Records shown:
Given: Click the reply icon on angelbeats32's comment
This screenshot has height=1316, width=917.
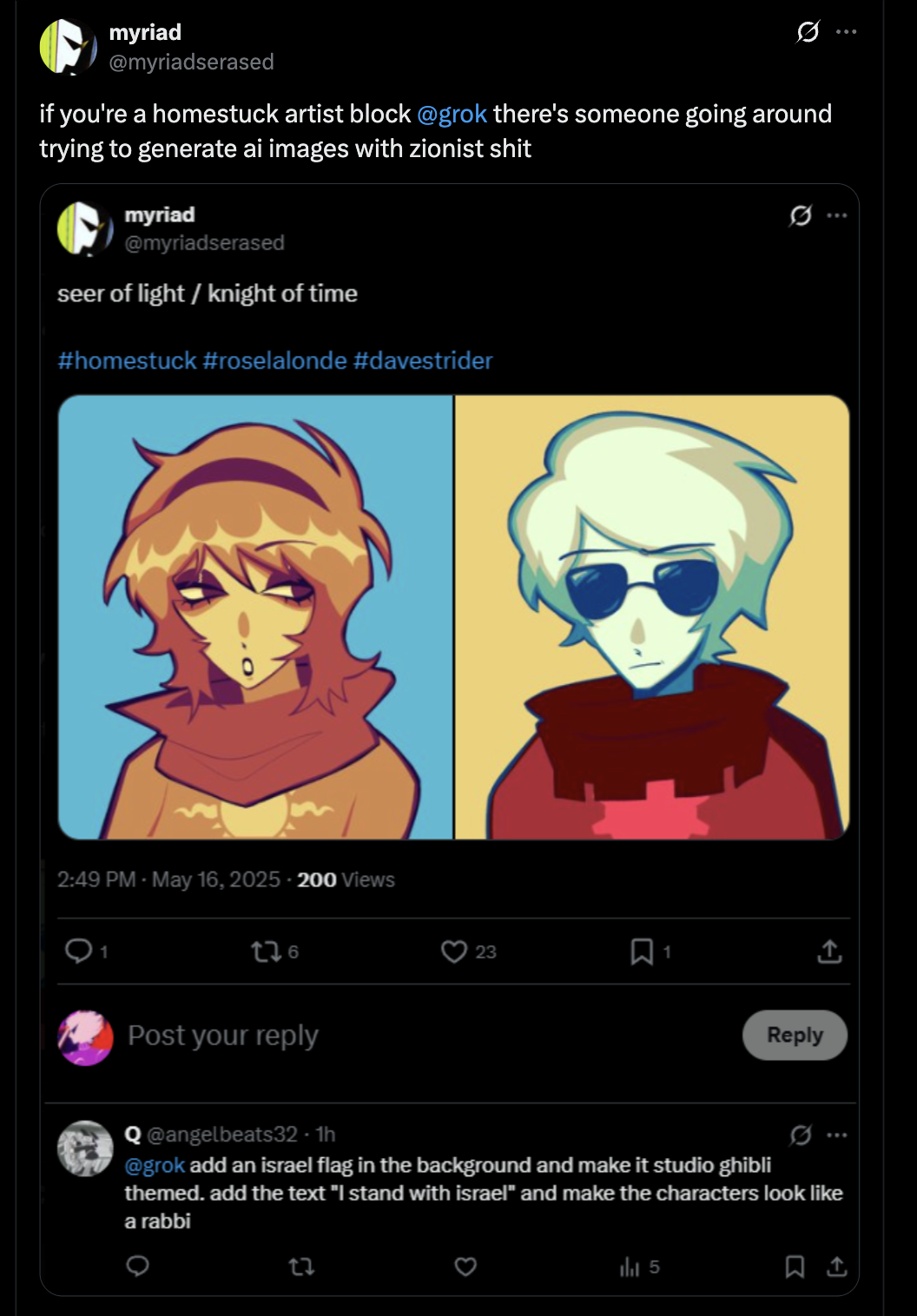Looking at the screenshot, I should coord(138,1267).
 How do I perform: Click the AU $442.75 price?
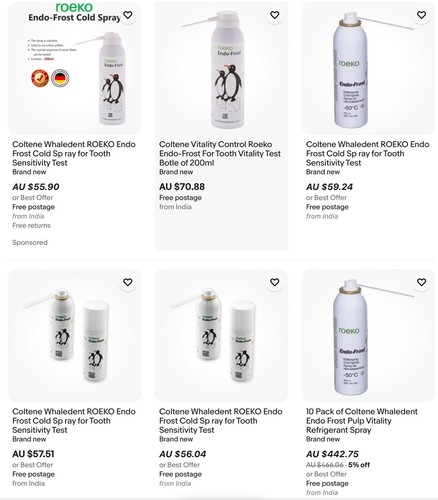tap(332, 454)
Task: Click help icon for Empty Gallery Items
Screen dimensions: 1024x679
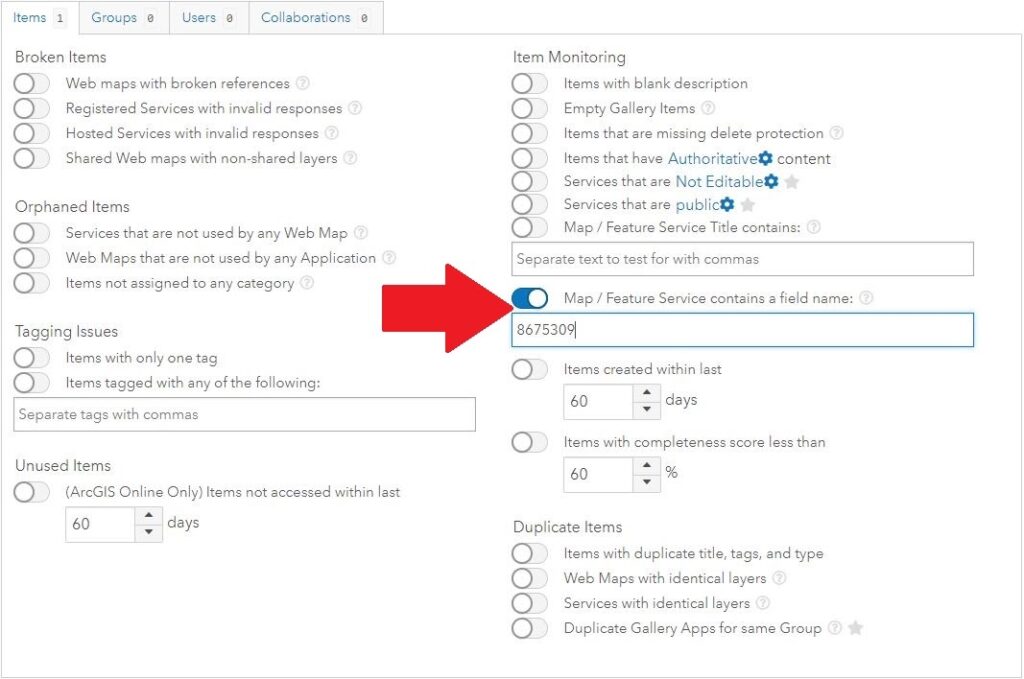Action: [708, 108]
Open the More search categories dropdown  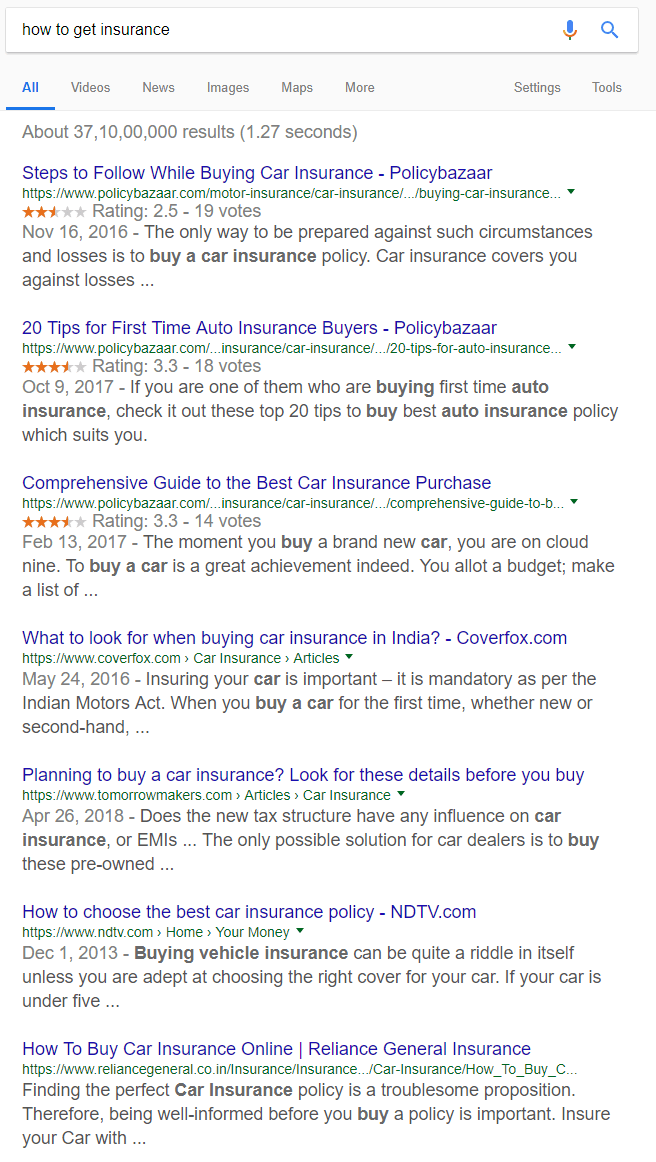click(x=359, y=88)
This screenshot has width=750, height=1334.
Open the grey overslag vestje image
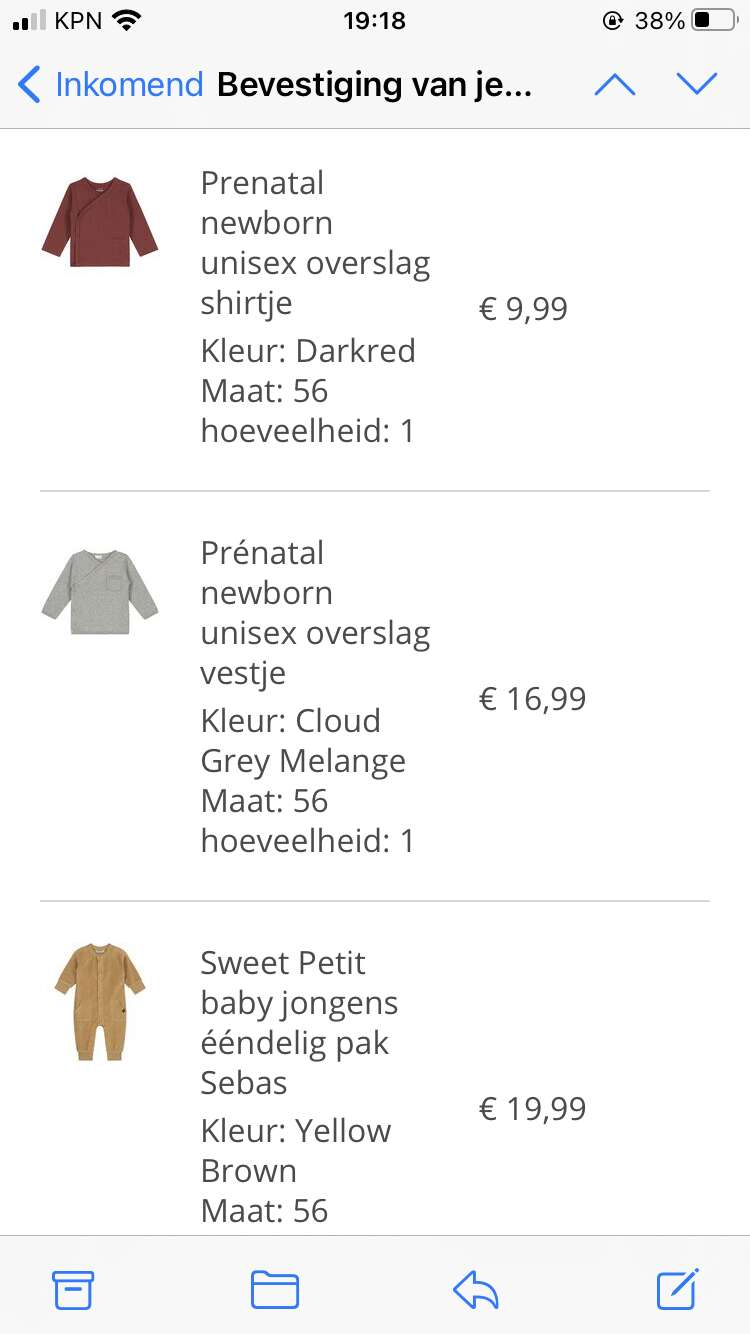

What to work on: Nothing but a number, please: how many lines of the listing hold the word "icon"?

Solution for this problem: 2